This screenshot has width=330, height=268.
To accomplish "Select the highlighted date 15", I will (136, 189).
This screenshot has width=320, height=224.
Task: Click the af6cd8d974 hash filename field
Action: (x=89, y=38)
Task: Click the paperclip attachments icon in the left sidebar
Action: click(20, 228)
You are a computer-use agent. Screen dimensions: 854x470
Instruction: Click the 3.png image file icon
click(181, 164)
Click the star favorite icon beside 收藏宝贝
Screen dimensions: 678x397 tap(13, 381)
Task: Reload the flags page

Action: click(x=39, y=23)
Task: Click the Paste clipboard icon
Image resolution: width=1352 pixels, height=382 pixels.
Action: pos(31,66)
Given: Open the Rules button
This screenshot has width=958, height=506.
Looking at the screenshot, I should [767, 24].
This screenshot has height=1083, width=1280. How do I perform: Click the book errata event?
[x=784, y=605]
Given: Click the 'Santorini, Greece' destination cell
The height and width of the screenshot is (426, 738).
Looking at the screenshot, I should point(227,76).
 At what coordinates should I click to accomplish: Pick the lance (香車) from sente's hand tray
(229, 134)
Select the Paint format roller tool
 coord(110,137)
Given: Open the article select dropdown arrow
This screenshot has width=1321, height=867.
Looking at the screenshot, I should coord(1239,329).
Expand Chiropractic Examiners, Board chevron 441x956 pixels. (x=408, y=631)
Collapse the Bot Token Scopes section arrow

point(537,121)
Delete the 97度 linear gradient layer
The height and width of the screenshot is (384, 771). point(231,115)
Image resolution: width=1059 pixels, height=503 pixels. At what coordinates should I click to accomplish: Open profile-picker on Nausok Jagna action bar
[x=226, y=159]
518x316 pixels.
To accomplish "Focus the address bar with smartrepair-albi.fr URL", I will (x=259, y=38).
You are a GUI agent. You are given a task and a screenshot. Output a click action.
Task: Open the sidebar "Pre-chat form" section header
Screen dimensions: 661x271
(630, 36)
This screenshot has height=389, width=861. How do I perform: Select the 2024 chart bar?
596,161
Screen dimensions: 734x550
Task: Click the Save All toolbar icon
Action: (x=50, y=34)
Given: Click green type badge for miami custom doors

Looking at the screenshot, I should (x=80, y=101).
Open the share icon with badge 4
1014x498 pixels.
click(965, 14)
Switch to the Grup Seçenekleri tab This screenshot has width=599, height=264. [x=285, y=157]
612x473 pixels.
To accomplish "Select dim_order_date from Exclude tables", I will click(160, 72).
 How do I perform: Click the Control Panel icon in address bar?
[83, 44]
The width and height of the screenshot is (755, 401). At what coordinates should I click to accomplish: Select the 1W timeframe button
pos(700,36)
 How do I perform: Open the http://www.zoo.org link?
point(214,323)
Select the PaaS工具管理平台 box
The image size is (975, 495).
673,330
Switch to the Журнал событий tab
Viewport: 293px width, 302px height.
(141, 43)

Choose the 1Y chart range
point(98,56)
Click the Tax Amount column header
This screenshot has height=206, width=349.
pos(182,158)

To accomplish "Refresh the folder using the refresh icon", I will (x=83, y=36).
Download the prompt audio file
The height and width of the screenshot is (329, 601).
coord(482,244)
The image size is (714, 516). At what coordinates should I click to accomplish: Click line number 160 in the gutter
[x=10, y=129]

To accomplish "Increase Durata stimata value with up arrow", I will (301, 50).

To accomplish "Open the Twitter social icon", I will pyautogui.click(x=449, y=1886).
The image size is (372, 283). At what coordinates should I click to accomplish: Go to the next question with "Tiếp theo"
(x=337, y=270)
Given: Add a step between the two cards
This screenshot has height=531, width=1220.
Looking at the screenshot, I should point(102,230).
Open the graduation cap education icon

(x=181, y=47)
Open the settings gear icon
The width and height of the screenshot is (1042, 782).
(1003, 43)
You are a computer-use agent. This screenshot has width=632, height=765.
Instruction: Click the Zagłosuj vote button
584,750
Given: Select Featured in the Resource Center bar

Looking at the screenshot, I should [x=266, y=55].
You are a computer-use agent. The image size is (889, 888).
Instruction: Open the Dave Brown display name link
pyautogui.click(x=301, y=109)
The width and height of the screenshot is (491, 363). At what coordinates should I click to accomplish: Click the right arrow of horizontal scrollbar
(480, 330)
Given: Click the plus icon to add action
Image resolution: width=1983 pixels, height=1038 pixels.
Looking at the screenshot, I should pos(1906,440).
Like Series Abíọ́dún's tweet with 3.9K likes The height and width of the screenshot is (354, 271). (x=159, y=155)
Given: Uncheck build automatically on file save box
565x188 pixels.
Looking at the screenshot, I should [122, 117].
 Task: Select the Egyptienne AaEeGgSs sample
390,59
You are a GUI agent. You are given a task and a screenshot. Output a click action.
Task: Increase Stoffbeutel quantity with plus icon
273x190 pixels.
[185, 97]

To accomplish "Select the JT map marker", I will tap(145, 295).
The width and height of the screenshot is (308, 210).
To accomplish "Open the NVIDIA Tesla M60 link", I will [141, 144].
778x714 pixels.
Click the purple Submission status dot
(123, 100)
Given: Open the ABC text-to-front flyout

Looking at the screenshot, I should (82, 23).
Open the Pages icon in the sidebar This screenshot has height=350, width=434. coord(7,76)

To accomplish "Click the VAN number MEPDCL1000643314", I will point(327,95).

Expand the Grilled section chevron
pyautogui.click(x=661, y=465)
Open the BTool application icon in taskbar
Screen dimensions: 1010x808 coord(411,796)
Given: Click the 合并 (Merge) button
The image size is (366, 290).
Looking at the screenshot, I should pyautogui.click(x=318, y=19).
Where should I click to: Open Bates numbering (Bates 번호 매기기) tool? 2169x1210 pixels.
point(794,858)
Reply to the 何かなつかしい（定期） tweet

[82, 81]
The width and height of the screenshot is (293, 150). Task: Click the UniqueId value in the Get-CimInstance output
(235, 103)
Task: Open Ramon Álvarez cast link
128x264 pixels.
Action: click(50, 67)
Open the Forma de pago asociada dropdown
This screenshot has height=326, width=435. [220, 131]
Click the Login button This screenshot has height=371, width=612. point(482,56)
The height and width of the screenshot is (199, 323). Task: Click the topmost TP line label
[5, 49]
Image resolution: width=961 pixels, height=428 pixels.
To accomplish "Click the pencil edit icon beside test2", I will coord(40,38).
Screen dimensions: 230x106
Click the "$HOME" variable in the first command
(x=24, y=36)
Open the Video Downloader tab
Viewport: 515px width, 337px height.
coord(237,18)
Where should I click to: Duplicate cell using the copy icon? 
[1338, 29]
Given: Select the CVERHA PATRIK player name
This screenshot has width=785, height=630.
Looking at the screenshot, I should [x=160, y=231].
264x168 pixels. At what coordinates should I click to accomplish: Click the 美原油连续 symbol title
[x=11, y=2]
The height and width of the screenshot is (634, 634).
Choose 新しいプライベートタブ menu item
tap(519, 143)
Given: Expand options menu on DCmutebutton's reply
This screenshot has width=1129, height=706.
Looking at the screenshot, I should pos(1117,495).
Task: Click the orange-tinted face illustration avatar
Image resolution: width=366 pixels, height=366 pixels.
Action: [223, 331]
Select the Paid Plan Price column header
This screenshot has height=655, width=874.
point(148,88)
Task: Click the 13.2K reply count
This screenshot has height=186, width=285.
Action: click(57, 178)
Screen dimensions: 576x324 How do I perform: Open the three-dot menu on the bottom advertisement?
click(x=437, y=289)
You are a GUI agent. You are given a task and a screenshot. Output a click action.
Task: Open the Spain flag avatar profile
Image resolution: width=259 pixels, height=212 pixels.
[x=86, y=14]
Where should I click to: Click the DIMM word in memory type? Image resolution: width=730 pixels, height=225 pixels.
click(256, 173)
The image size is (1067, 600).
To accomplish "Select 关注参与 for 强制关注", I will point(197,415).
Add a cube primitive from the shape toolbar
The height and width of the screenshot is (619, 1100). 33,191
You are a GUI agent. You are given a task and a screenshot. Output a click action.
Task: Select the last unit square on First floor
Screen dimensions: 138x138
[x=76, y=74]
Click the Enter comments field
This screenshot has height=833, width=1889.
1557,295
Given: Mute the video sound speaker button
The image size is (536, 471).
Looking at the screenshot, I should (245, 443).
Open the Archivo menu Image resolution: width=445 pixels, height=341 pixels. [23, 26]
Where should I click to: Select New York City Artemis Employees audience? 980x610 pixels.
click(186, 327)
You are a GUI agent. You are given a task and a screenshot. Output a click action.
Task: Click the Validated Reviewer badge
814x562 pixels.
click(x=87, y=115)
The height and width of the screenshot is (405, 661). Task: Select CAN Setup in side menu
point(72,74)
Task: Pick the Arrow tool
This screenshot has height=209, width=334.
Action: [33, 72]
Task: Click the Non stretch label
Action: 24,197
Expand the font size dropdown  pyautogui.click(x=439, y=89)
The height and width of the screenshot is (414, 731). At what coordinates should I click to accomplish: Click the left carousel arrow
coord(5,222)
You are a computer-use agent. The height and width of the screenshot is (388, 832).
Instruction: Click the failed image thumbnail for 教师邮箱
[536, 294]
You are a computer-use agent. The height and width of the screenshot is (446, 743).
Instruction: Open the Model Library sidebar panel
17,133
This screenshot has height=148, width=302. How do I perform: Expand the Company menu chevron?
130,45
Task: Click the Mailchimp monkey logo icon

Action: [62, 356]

.....

_ACTION ITEM:_ Copy all lines from the material that include "plus".

_RESPONSE:_
Given: Click the plus icon to add action
Task: Increase Stoffbeutel quantity with plus icon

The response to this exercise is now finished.